>Murciélago is the same magazine with ani and gets tons of Explicit yuri sex scenes. Kuzu no honkai ends with het couple but there are yuri sex scenes as well. Bloom into you is from dengeki daio, Kase-san is from Wings, Still sick is from Mag Garden.
First two titles arent really good examples. Murcielago is a modern homage to 70s action dykesploitation d class cinema, and Kuzu no honkai is a coming of age melodrama. Neither of them orients itself around 'gay identity' or 'gay romance' (nor their pacing is 'slice of life' for that matter) - those elements are either entirely nonexistent, lurk in peripheries, or are relegated to being story arcs. It wouldve changed very little if the queer factor wasnt present.
As for the other mentioned comics I dont know: it may be that she applied to their respective places of publication and got rejected, pay was much better at yg, or that she wasnt planning to turn this into lesbian romance in the first place.

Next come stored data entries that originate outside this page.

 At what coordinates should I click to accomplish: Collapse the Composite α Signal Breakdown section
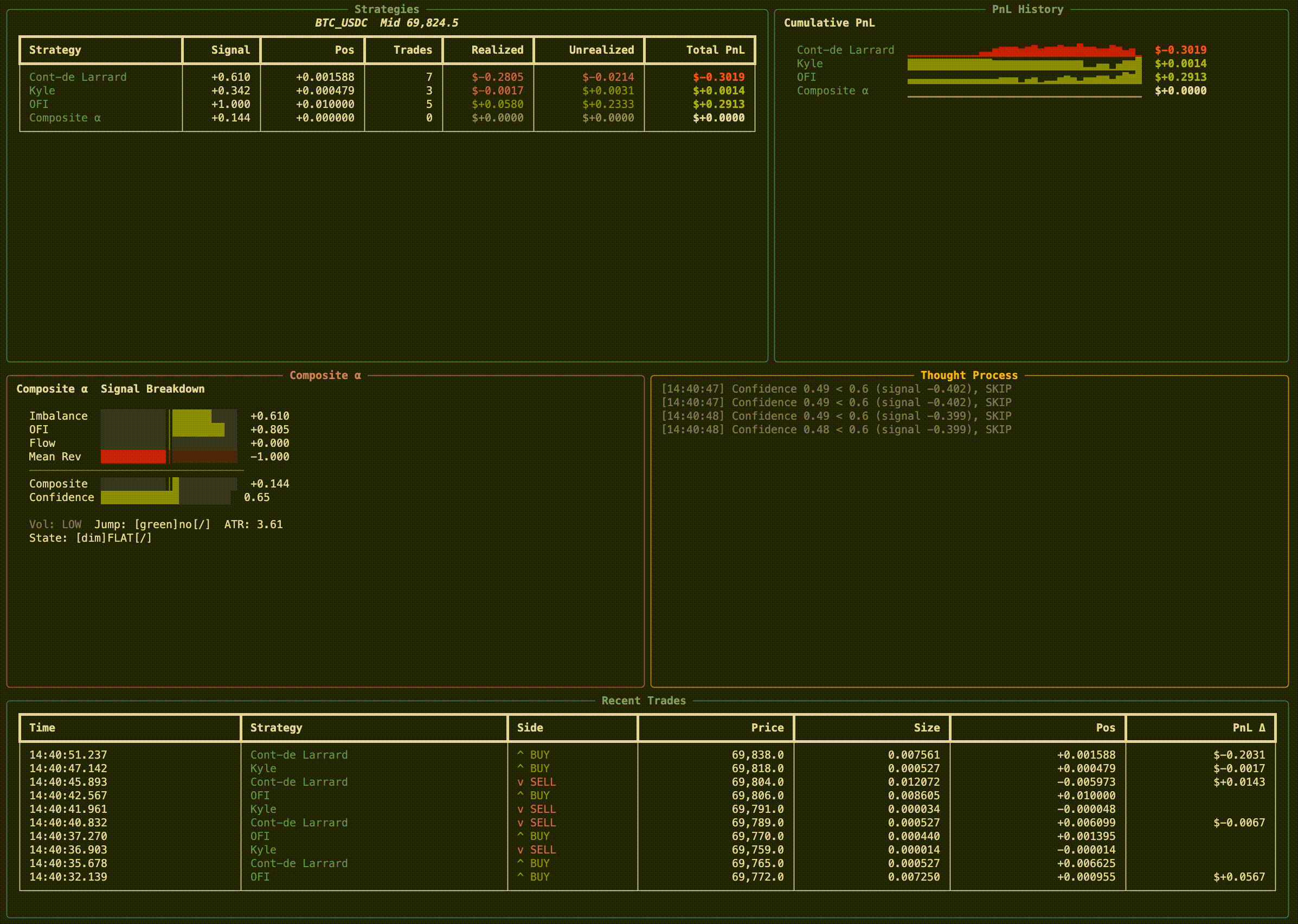pyautogui.click(x=111, y=389)
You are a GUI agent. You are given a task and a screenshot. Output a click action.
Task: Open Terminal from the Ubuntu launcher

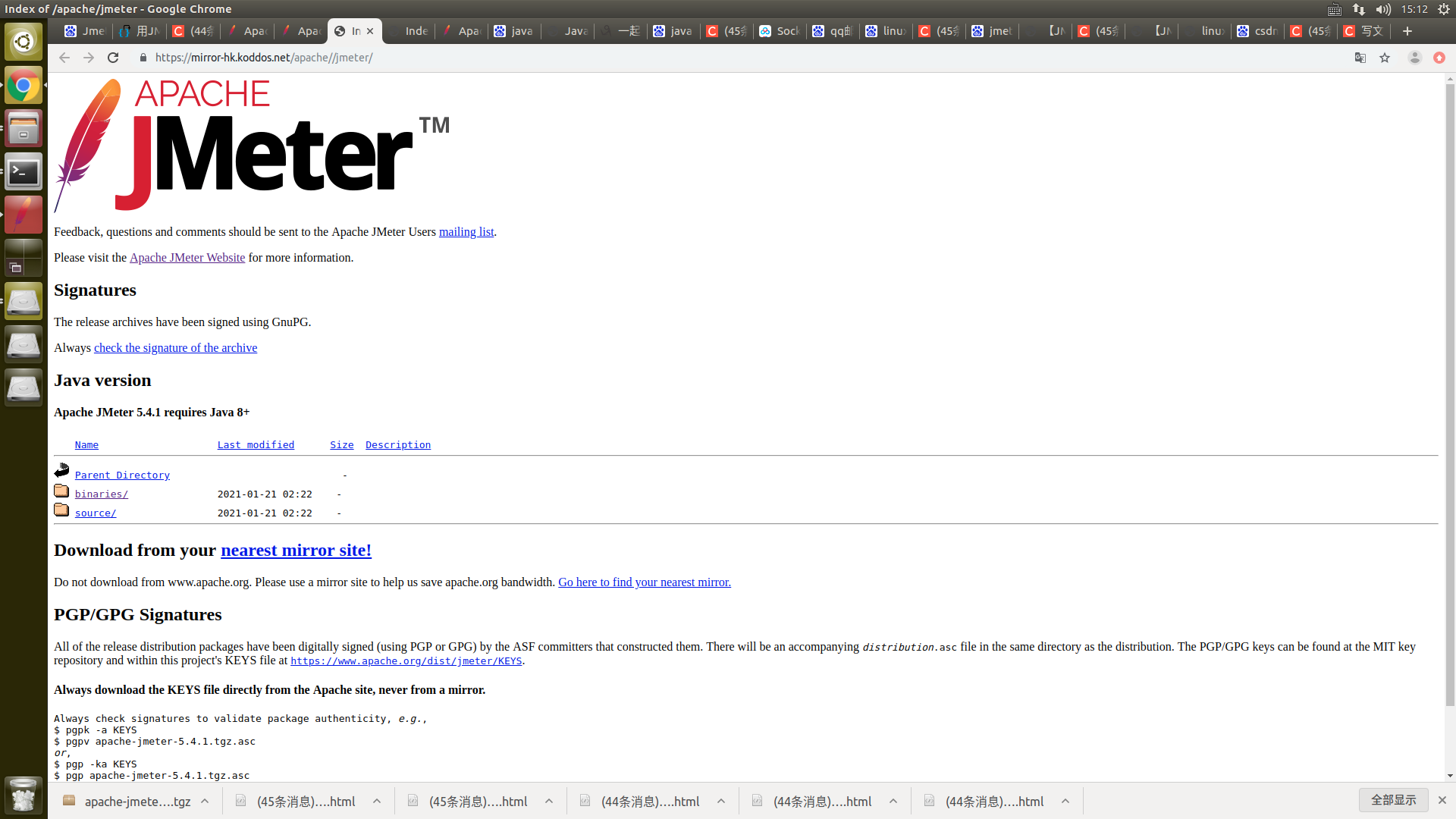(x=24, y=173)
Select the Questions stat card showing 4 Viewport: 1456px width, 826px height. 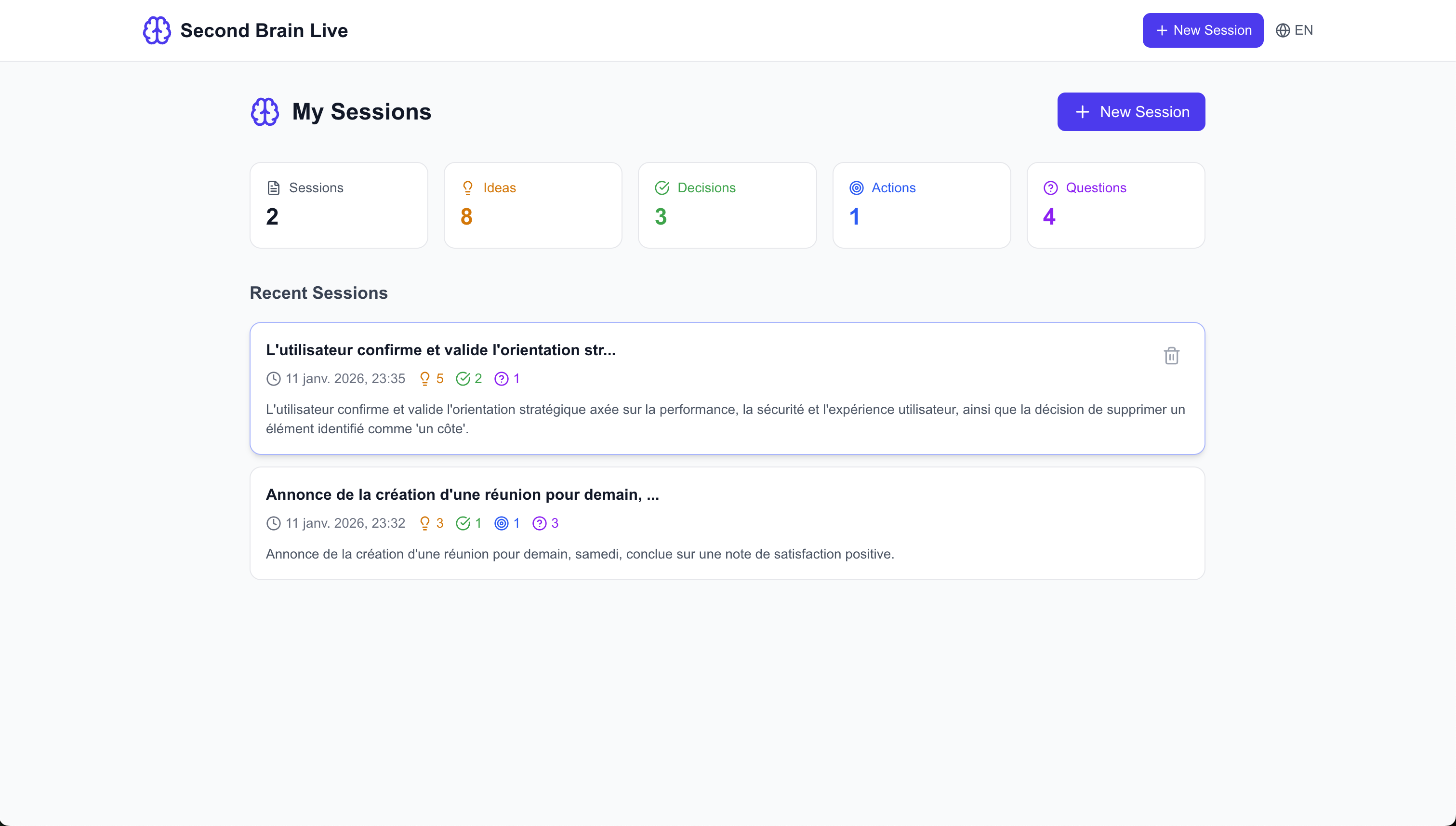coord(1115,205)
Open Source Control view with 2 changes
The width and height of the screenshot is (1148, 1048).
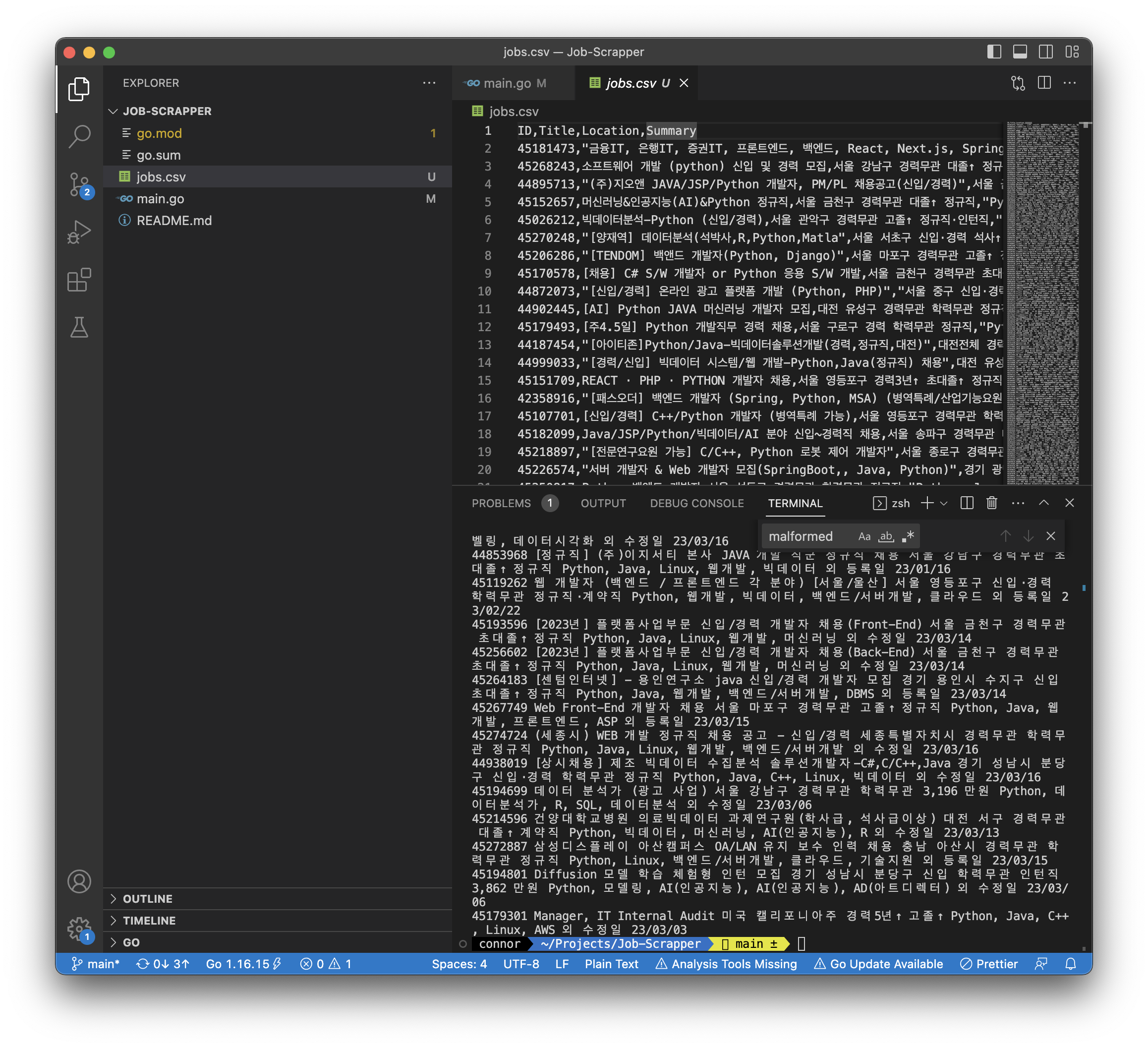tap(79, 184)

I dont know, but neither do you.
>Ani is sold almost 500,000 copies and tagged shojo-ai now so i believe kuzu can write what she wants.
What I do know however is that no matter how popular shes now, that certainly wasnt the case five years ago when this publication started.
(on a sidenote, taggings based on a subjective singular impression and in iself has no bearing on authors categorization of their work ; unless youve meant to tell me that its being 'officially' recognized as gl in japan now.)
>Its just ani is quite different from other yuri mangas, from sisterhood to lovers, from first love to second love, from awkward, graytone case to acceptable case, it needs alot of time and work to be slow-burn romance relationship.
But thats my issue. It didnt start as one: it sold itself on false premise to the publisher and readers who initially helped with raising it to its current popularity.
Personally I dont care much for icky Morishima Akiko - like plots ; if I did know it will turn into one I wouldnt had started reading it in the first place.
...
All that said its entirely possible Im in the wrong here and the story would had progressed in the exact same way, with center relationship interactions reaching identically self-unaware level of awkwardness somewhere else. It may really come down to something as simple as Kuzushiro preference for subverting readers expectations and showing them her middle finger (which in polite society is euphemistically referred to as 'teasing' or 'baiting'). Given how aggressive shes with same-sex chemistry throughout her portfolio, and how bland in comparison everything male-oriented comes off as, I dont think thats the case here. She fucked up entrepreneurially (or creatively) at starting point, and as a result shes stuck in constant loop of self-mediation between what she currently wants to write, and what she initially promised to deliver. Its not easy if not downright impossible to change the focus of your work midway through, especially when third party and money are involved.